Abstract
Introduction
CD47 expression in human tumor cell represents a resistance mechanism escaping the macrophage surveillance system. To reinstate macrophage function in recognizing and engulfing tumor cells, unblocking CD47-SIRPalpha interaction and thereby re-activating macrophage activity has been an important strategy in immune-oncology therapy. To validate the strategy, we profiled a large panel of tumor models including tumor cell lines, PDX models in Crown tissue bank and clinical samples for CD47 expression. Despite of its expression in the majority of tumor cell models, the expression level of CD47 vary in flow cytometry examination. Interestingly a portion of tumor cells do not express CD47 at all.

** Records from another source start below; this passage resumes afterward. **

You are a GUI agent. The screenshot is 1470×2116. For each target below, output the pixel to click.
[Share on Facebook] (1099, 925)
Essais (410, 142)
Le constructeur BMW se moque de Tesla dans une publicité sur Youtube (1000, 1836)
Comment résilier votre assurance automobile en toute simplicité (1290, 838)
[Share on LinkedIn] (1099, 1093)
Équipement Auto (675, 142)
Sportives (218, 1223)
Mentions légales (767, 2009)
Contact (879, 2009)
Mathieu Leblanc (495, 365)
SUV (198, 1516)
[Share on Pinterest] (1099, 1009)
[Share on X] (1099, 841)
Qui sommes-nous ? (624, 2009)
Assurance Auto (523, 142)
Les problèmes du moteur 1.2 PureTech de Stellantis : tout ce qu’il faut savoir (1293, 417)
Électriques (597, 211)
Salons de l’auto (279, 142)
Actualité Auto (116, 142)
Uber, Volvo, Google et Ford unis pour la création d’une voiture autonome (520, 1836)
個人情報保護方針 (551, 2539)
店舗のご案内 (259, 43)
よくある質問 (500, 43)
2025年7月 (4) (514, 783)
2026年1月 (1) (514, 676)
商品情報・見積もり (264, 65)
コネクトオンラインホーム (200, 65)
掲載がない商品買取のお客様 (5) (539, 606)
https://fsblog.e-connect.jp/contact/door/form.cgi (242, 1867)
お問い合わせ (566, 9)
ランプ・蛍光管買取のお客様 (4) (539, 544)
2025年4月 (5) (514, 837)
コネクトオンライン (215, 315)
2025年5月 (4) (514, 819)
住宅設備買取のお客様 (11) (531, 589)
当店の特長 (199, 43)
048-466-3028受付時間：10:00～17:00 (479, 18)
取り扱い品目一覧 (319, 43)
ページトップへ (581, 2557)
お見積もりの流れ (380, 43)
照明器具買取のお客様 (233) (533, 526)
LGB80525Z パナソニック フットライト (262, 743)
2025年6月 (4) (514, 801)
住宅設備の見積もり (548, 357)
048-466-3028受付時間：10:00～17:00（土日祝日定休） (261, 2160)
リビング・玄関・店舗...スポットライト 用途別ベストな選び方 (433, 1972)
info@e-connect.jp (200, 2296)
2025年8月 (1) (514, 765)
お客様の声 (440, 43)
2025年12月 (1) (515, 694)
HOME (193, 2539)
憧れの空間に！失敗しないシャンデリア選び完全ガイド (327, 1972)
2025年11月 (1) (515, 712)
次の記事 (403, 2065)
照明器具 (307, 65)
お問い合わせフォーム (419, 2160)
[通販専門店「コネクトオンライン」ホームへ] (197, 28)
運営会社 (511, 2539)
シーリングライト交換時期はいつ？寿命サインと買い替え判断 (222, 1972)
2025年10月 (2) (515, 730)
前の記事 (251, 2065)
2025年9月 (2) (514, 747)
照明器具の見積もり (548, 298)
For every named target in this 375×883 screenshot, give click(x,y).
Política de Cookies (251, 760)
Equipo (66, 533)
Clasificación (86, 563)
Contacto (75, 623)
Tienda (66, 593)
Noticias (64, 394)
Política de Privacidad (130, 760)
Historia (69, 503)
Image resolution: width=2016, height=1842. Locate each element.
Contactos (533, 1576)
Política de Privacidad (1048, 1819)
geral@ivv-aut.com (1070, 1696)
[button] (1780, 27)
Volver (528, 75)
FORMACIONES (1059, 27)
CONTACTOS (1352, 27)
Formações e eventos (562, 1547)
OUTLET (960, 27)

To facilitate in vitro screening for effective macrophage therapy, we established an in vitro assay platform using CD14+ monocytes as starting material. We also engineered human and murine cell models to overexpress human CD47 at one end and delete endogenous CD47 at the other end, and observed robust phagocytosis effect in these models. Finally, the findings in the in vitro assays were validated in MC38-hCD47 homograft in vivo.
Material and Methods
Tumor cell lines were CFSE-labeled and incubated with human monocyte-derived M1 or M2 macrophages (T:M 1:1) in the presence of 20μg/ml IgG1 isotype control, or anti-CD47 blocking antibodies B6H12 and BRIC126 and non-blocking antibody 2D3, for 2hrs. Cells were then harvested and stained with a macrophage marker (CD14+). Phagocytosed tumor cells were identified by flow cytometry as CD14+CFSE+. The phagocytosis index was calculated by dividing the number of macrophages engulfing tumor cells by the total number of macrophages. CD47 overexpression and deletion clones (KARPAS299, SK-OV3, and MC38 background) were developed in house. The CD14+ cell isolation kit was from Miltenyi. M1/M2 differentiation reagents were purchased from R&D and Stem Cell. Anti-CD47 antibodies B6H12 and 2D3 and mouse IgG1 were purchased from Thermo Fisher, and BRIC126 from GeneTex. B6H12 for animal study was sourced from Bioxcell.
Results
To facilitate in vitro screening for effective macrophage therapy, we sought to establish a robust yet reproducible assay platform using CD14+ monocytes as starting material. Through macrophage differentiation we were able to achieve > 80% of M1 and M2 populations, respectively, though variation exists. Differentiated M1/M2 were then co-cultured with CFSE-labeled target tumor cells for subsequent flow cytometry analysis. Strong phagocytosis effect was observed with CD47 expression tumor cells when anti-CD47 antibody BRICK126, which blocks the CD47-SIRPalpha interaction, was introduced. In contrast, aCD274 (PD-L1) antibody didn't yield more than background phagocytosis effect in the same assay suggesting the specific activation effect of BRICK126 triggering M1/M2 functionality.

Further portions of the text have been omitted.